◆ **What you need to do**
Could you rewrite the entries below, replacing every "Locate each element" with "Find each element" and leaving everything else unchanged?

Dataset records
********

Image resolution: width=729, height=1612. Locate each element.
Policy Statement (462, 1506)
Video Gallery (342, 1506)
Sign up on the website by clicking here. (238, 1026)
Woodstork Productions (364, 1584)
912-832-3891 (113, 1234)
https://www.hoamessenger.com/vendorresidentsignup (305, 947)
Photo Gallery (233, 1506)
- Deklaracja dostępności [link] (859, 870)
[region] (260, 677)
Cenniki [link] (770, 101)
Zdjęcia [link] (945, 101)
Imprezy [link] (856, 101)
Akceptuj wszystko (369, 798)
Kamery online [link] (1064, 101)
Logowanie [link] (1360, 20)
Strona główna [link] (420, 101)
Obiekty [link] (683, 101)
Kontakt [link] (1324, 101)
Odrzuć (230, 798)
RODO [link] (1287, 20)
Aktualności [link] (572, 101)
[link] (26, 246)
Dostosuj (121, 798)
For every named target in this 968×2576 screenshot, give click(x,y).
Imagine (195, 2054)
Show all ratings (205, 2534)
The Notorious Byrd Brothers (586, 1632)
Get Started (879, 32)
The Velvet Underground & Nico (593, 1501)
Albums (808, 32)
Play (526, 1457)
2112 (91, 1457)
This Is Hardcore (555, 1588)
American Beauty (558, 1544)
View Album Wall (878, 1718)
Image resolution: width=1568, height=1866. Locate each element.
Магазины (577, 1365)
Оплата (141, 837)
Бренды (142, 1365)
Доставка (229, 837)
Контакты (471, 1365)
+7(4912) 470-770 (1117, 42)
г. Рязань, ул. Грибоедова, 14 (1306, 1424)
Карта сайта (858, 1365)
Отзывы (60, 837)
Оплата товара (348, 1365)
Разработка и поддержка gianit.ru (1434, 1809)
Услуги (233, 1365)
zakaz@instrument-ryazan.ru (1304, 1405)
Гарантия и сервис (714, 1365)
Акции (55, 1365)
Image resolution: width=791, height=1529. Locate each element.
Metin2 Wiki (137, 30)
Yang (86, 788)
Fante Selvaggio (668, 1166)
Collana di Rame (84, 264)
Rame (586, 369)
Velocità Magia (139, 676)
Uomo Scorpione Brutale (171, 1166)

********

◆ **Output below**
Image resolution: width=729, height=1612. Find each element.
Policy Statement (462, 1506)
Video Gallery (342, 1506)
Sign up on the website by clicking here. (238, 1026)
Woodstork Productions (364, 1584)
912-832-3891 (113, 1234)
https://www.hoamessenger.com/vendorresidentsignup (305, 947)
Photo Gallery (233, 1506)
- Deklaracja dostępności [link] (859, 870)
[region] (260, 677)
Cenniki [link] (770, 101)
Zdjęcia [link] (945, 101)
Imprezy [link] (856, 101)
Akceptuj wszystko (369, 798)
Kamery online [link] (1064, 101)
Logowanie [link] (1360, 20)
Strona główna [link] (420, 101)
Obiekty [link] (683, 101)
Kontakt [link] (1324, 101)
Odrzuć (230, 798)
RODO [link] (1287, 20)
Aktualności [link] (572, 101)
[link] (26, 246)
Dostosuj (121, 798)
For every named target in this 968×2576 screenshot, give click(x,y).
Imagine (195, 2054)
Show all ratings (205, 2534)
The Notorious Byrd Brothers (586, 1632)
Get Started (879, 32)
The Velvet Underground & Nico (593, 1501)
Albums (808, 32)
Play (526, 1457)
2112 (91, 1457)
This Is Hardcore (555, 1588)
American Beauty (558, 1544)
View Album Wall (878, 1718)
Image resolution: width=1568, height=1866. Find each element.
Магазины (577, 1365)
Оплата (141, 837)
Бренды (142, 1365)
Доставка (229, 837)
Контакты (471, 1365)
+7(4912) 470-770 (1117, 42)
г. Рязань, ул. Грибоедова, 14 (1306, 1424)
Карта сайта (858, 1365)
Отзывы (60, 837)
Оплата товара (348, 1365)
Разработка и поддержка gianit.ru (1434, 1809)
Услуги (233, 1365)
zakaz@instrument-ryazan.ru (1304, 1405)
Гарантия и сервис (714, 1365)
Акции (55, 1365)
Image resolution: width=791, height=1529. Find each element.
Metin2 Wiki (137, 30)
Yang (86, 788)
Fante Selvaggio (668, 1166)
Collana di Rame (84, 264)
Rame (586, 369)
Velocità Magia (139, 676)
Uomo Scorpione Brutale (171, 1166)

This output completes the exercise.